Coahuila presenta crecimiento moderado y retos en la calidad del empleo
Coahuila cerró 2025 con un mercado laboral en expansión moderada, con avances en la reducción de la desocupación y la subocupación, pero con desafíos persistentes en la calidad del empleo y la informalidad. El dinamismo del sector terciario y el crecimiento en servicios profesionales y sociales contrastan con la pérdida de empleos en la manufactura y el comercio, reflejando una transformación en la estructura laboral del estado.
La Encuesta Nacional de Ocupación y Empleo (ENOE) reveló que, en el cuarto trimestre de 2025, la población económicamente activa (PEA) en Coahuila alcanzó 1.6 millones de personas, lo que significó un incremento de 49 mil respecto al mismo periodo de 2024. De ellas, 1.6 millones se encontraban ocupadas, 54 mil más que un año antes, con un repunte notable en el sector terciario.
La tasa de participación fue de 59.7 %, ligeramente inferior a la de 2024 (60 %). La PEA femenina sumó 647 mil personas y la masculina un millón, lo que refleja que 45 de cada 100 mujeres y 75 de cada 100 hombres en edad de trabajar participaron en la actividad económica.
El sector terciario concentró 59.2 % de la población ocupada, con un aumento de 71 mil personas en comparación con 2024. Destacaron los servicios diversos, con un alza de 29 mil, y los servicios profesionales y financieros, con 22 mil más. En contraste, la industria manufacturera perdió 3 mil empleos y el comercio retrocedió en 363.
La población ocupada trabajó en promedio 43.5 horas semanales. Más de la mitad (54.1 %) laboró entre 35 y 48 horas, aunque se observó un descenso respecto al año anterior. En cuanto al tamaño de las unidades económicas, los micronegocios absorbieron 32.1 % de la ocupación no agropecuaria, mientras que los establecimientos grandes concentraron 28.2 %. Los pequeños negocios fueron los que más crecieron, con 43 mil empleos adicionales.
La informalidad laboral continúa siendo un reto: 533 mil personas trabajaron en condiciones informales, lo que representó 33.3 % de la población ocupada. Aunque la cifra disminuyó en 13 mil respecto a 2024, sigue siendo un indicador de vulnerabilidad laboral. La subocupación también mostró una ligera mejoría: 83 mil personas, equivalentes a 5.2 % de la población ocupada, frente a 5.7 % del año anterior.

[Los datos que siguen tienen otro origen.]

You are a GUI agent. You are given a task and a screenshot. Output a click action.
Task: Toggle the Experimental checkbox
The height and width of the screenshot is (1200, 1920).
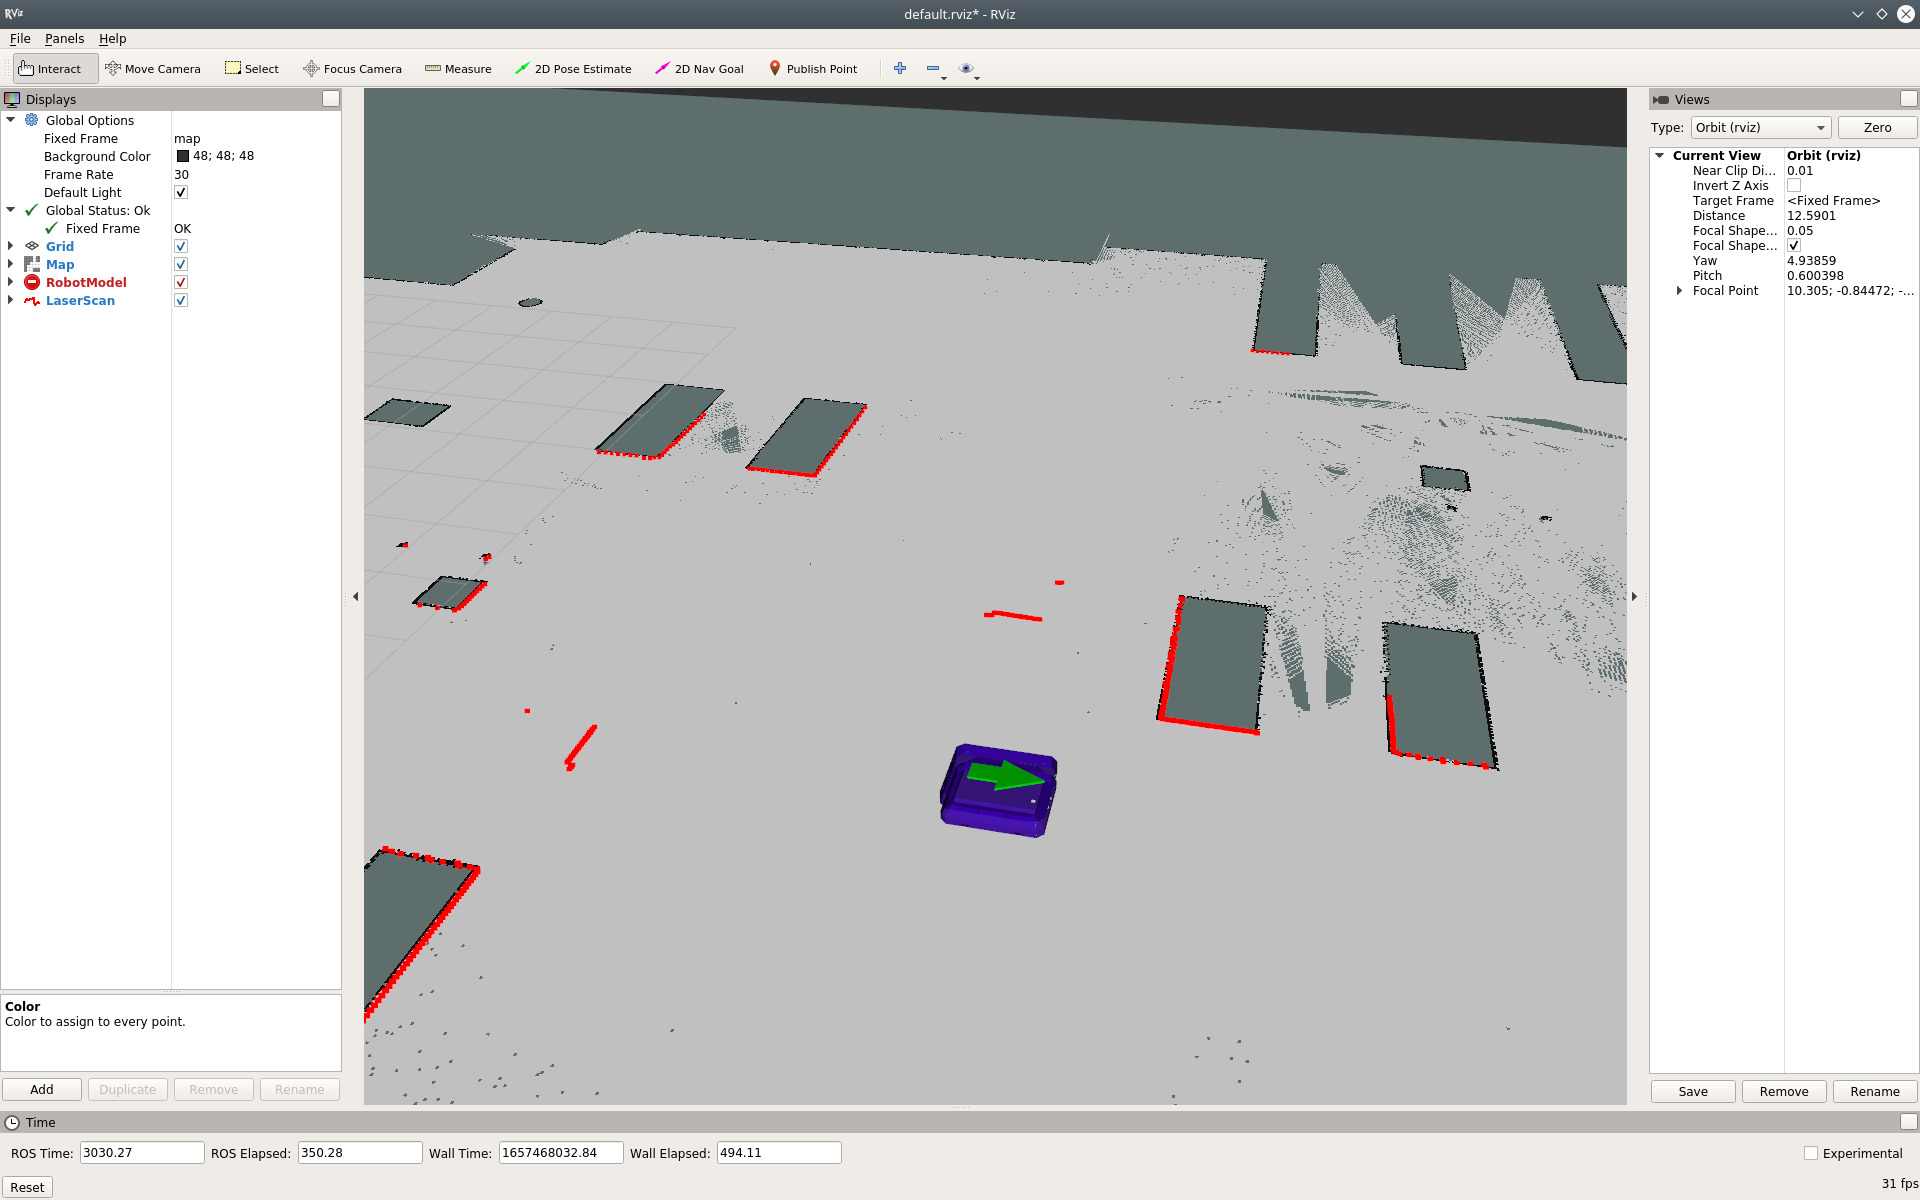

La población desocupada fue de 51 mil personas, con una tasa de 3.1 %, menor a la de 2024. Sin embargo, se observaron diferencias por género: mientras la desocupación femenina subió a 3.6 %, la masculina descendió a 2.8 %. En términos absolutos, las mujeres desocupadas fueron 23 mil y los hombres 28 mil.
La población no económicamente activa (PNEA) alcanzó 1.1 millones de personas, lo que equivale a 40.3 % de la población de 15 años y más. De ellas, 76 mil se declararon disponibles para trabajar, aunque sin buscar empleo activamente. La mayoría, un millón de personas, señaló no estar disponible por obligaciones familiares, impedimentos físicos u otras condiciones.